§ Exercise goal
From first line to last, retype the data exactly.

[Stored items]
────────────────────────────────────────
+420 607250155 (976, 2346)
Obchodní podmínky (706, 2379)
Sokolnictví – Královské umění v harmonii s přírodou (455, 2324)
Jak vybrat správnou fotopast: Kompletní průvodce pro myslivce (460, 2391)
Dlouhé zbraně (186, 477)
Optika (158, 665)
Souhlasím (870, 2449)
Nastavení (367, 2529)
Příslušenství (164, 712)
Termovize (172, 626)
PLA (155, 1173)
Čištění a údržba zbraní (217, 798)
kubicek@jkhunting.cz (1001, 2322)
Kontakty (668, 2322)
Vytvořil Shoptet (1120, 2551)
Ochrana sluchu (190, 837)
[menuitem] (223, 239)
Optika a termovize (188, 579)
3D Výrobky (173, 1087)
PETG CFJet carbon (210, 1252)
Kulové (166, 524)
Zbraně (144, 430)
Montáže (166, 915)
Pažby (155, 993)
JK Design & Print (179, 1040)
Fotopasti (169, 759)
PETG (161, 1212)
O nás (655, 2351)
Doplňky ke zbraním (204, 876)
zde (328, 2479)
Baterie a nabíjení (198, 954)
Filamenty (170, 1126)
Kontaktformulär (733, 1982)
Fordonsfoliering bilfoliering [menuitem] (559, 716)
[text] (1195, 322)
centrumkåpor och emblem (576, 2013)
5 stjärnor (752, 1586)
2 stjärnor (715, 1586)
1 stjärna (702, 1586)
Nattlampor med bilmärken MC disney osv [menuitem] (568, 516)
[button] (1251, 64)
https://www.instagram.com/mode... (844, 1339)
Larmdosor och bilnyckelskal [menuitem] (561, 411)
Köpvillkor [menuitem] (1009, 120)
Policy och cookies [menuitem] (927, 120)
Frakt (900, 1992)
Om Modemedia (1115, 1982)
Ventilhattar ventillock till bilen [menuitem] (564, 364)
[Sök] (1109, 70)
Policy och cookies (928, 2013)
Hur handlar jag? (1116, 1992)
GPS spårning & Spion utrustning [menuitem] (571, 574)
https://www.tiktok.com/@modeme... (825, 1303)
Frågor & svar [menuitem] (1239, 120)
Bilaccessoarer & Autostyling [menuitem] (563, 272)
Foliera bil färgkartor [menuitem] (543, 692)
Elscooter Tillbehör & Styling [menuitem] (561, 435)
────────────────────────────────────────
§ Completed task
+420 607250155 (976, 2346)
Obchodní podmínky (706, 2379)
Sokolnictví – Královské umění v harmonii s přírodou (455, 2324)
Jak vybrat správnou fotopast: Kompletní průvodce pro myslivce (460, 2391)
Dlouhé zbraně (186, 477)
Optika (158, 665)
Souhlasím (870, 2449)
Nastavení (367, 2529)
Příslušenství (164, 712)
Termovize (172, 626)
PLA (155, 1173)
Čištění a údržba zbraní (217, 798)
kubicek@jkhunting.cz (1001, 2322)
Kontakty (668, 2322)
Vytvořil Shoptet (1120, 2551)
Ochrana sluchu (190, 837)
[menuitem] (223, 239)
Optika a termovize (188, 579)
3D Výrobky (173, 1087)
PETG CFJet carbon (210, 1252)
Kulové (166, 524)
Zbraně (144, 430)
Montáže (166, 915)
Pažby (155, 993)
JK Design & Print (179, 1040)
Fotopasti (169, 759)
PETG (161, 1212)
O nás (655, 2351)
Doplňky ke zbraním (204, 876)
zde (328, 2479)
Baterie a nabíjení (198, 954)
Filamenty (170, 1126)
Kontaktformulär (733, 1982)
Fordonsfoliering bilfoliering [menuitem] (559, 716)
[text] (1195, 322)
centrumkåpor och emblem (576, 2013)
5 stjärnor (752, 1586)
2 stjärnor (715, 1586)
1 stjärna (702, 1586)
Nattlampor med bilmärken MC disney osv [menuitem] (568, 516)
[button] (1251, 64)
https://www.instagram.com/mode... (844, 1339)
Larmdosor och bilnyckelskal [menuitem] (561, 411)
Köpvillkor [menuitem] (1009, 120)
Policy och cookies [menuitem] (927, 120)
Frakt (900, 1992)
Om Modemedia (1115, 1982)
Ventilhattar ventillock till bilen [menuitem] (564, 364)
[Sök] (1109, 70)
Policy och cookies (928, 2013)
Hur handlar jag? (1116, 1992)
GPS spårning & Spion utrustning [menuitem] (571, 574)
https://www.tiktok.com/@modeme... (825, 1303)
Frågor & svar [menuitem] (1239, 120)
Bilaccessoarer & Autostyling [menuitem] (563, 272)
Foliera bil färgkartor [menuitem] (543, 692)
Elscooter Tillbehör & Styling [menuitem] (561, 435)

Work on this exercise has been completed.